1949-01-20 Action Photograph

Action Photograph is one best example of how different Casey storylines became under the Toni sponsorship with the emergence of "nice gangsters" by the end of the program. In the episode, Casey commits a convincing photographic fraud, with skill of the kind that would not be available until decades later with computers with Adobe Photoshop! And that fraud is combined with his own blackmail scheme to help a friend reclaim his ex-fiance from the arms of another. This could be the worst Casey episode ever, but we haven't written about Thunderbolt (1949-11-10) yet.

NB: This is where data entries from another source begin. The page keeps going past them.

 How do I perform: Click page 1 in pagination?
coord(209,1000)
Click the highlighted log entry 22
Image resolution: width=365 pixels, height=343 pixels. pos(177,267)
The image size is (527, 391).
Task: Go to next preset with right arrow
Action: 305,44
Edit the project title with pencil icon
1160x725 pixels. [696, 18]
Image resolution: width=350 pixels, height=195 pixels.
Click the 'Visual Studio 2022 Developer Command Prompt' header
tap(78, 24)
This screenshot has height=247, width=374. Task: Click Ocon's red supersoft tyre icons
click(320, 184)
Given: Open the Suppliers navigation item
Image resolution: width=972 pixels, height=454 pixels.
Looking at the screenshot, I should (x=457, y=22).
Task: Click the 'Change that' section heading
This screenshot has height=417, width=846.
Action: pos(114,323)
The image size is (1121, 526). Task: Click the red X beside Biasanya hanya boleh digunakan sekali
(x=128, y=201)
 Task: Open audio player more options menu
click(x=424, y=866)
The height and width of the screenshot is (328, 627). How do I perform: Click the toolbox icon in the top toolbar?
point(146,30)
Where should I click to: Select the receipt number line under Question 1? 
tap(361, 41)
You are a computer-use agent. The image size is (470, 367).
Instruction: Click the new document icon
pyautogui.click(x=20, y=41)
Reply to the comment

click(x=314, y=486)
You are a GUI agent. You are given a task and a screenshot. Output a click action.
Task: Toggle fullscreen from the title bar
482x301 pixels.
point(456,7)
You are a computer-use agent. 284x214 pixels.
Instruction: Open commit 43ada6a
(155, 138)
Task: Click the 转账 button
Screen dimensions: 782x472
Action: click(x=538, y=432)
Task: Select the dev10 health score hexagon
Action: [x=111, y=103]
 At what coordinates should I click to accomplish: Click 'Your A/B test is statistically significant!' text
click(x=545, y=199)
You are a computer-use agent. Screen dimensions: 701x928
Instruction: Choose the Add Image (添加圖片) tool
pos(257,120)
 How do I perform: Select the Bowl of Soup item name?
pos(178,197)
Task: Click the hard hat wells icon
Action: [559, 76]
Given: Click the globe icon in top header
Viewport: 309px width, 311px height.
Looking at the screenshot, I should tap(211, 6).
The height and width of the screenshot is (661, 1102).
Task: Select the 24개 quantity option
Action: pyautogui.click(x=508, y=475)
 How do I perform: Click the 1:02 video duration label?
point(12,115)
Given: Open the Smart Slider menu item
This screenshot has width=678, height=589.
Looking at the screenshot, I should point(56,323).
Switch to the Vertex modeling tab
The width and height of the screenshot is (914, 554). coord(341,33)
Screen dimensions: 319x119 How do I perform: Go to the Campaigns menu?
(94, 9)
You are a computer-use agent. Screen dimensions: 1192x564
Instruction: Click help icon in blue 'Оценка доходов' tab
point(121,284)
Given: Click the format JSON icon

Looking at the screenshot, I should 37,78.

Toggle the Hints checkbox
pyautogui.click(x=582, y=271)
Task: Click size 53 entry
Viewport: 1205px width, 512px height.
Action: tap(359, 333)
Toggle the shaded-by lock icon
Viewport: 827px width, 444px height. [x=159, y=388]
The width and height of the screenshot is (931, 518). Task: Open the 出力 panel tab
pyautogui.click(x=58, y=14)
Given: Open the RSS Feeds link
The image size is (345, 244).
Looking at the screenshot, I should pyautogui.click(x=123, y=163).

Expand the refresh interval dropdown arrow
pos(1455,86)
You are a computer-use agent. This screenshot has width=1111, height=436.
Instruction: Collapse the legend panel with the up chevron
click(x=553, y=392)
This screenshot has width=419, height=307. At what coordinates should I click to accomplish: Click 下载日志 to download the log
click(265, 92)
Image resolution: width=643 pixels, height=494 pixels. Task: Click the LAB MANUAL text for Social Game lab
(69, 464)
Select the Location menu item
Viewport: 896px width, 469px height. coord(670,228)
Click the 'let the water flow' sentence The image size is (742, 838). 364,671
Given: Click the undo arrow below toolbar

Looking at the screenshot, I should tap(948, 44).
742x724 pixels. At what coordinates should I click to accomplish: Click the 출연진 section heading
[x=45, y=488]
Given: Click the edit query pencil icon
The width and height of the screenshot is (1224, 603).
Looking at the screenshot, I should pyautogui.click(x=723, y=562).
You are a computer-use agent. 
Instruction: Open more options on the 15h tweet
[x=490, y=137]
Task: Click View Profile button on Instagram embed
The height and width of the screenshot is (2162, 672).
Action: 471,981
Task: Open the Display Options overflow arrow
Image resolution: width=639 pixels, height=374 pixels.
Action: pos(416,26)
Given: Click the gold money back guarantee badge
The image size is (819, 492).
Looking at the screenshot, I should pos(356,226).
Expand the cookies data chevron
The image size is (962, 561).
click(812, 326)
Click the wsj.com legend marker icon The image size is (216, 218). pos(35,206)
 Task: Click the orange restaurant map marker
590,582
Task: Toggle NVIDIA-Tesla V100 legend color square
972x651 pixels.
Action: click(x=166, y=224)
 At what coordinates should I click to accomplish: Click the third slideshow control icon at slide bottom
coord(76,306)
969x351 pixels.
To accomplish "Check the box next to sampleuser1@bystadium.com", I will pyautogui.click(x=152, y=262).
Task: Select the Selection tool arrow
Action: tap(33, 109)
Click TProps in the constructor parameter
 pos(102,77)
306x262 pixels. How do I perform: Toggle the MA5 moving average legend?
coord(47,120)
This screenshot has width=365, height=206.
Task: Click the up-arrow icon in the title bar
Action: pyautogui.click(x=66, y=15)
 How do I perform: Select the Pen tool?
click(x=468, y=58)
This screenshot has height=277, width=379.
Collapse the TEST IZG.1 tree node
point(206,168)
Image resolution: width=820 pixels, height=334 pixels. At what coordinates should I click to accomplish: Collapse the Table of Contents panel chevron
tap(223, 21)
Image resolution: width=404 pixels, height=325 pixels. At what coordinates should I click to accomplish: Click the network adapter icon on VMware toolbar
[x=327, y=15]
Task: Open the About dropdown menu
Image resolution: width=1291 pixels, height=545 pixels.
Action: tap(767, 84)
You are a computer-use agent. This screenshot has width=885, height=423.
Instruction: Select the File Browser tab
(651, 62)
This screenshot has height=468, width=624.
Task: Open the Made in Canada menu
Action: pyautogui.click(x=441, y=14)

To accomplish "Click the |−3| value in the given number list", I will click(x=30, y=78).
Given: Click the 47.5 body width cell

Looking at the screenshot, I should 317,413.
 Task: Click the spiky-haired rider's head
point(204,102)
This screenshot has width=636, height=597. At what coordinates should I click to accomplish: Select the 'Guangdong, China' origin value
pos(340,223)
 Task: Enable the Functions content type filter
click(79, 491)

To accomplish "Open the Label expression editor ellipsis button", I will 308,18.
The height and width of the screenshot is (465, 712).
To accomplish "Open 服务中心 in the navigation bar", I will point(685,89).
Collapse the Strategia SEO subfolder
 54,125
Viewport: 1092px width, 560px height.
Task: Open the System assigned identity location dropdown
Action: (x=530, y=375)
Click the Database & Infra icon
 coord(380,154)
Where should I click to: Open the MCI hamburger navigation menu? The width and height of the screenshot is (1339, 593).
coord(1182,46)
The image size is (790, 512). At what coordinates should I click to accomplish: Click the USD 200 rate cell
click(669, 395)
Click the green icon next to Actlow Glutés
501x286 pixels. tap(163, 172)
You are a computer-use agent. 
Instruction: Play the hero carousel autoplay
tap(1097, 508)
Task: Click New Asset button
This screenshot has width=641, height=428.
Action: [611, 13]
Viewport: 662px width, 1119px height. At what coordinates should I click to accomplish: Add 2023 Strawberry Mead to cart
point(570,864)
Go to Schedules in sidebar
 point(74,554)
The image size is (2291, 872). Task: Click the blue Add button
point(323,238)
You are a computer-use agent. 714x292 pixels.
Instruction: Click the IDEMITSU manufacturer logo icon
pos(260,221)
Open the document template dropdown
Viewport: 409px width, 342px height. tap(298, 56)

This is the last new episode that was not a repeated script found in the Casey series in decades -- it started to circulate about a dozen years ago. What did OTRdom and Casey fans do so wrong that we needed to be punished with this episode?

ADC continuity notes...
Casey is torn between boyhood loyalties and his duty as a newspaperman when he is assigned to cover a gangster killing in the neighborhood where he grew up. Although Casey knows who the murderer is, as do most of his former neighbors, he decides to remain silent rather than be judged a stool pigeon by his old friends. His mind is changed, however, when he learns that the murder suspect has double-crossed one of his best pals. Setting out to get evidence to nail the killer, Casey sets a trap which nearly snaps shut on him.

1:56 Bill Cullen asks "Does your loveliness depend on the weather?"

The story starts with the murder of gangster John Habano. Casey and Ann follow the investigation. There are gangsters in the story whom Casey knew from childhood. "Silk Farrell" is one, and Alan Bancroft is the other. Older gangster Tony Angelo was a friend of Casey's father. Silk is suspected of being Habana's killer.

Casey once sang tenor in a youth singing quartet group with Silk, Frankie Pizarro, and Gus Hoffman. Everyone except Casey went into Silk's gang.

9:56 There's a fight in the bar between Silk and Alan Bancroft over Silk's girlfriend. Constance Maxwell, the "society dame with all the dough." Constance was Bancroft's fiance. Silk knocks Bancroft out. Casey drives Bancroft home.

Al spills his guts to Casey, and Casey develops a scheme to help Al retrieve the affections of Constance once more.

13:50 Bill Cullen catches up with Ethelbert who is brushing up on his boxing techniques behind the bar. After Ethelbert says how attractive Constance was, Bill says she was probably a Toni user. Ethelbert does the usual "that's a lotta women" tagline. Yuck.

16:00 Casey visits Tony who reluctantly tells him about the murder. Casey wants to be careful about protecting Tony from being suspected as a snitch. Based on what Casey learns, he gets enough information to fake a picture of the getaway car with Silk's gang inside after the killing. In the 1940s, this required an incredible amount of skill to assemble this many images and make it look like it was a real shot. It's not credible. It's hard enough to do it in Photoshop to be convincing. Cole relies on the lack of technical photographic knowledge of the audience that it's possible to do such work and have it be undetectable.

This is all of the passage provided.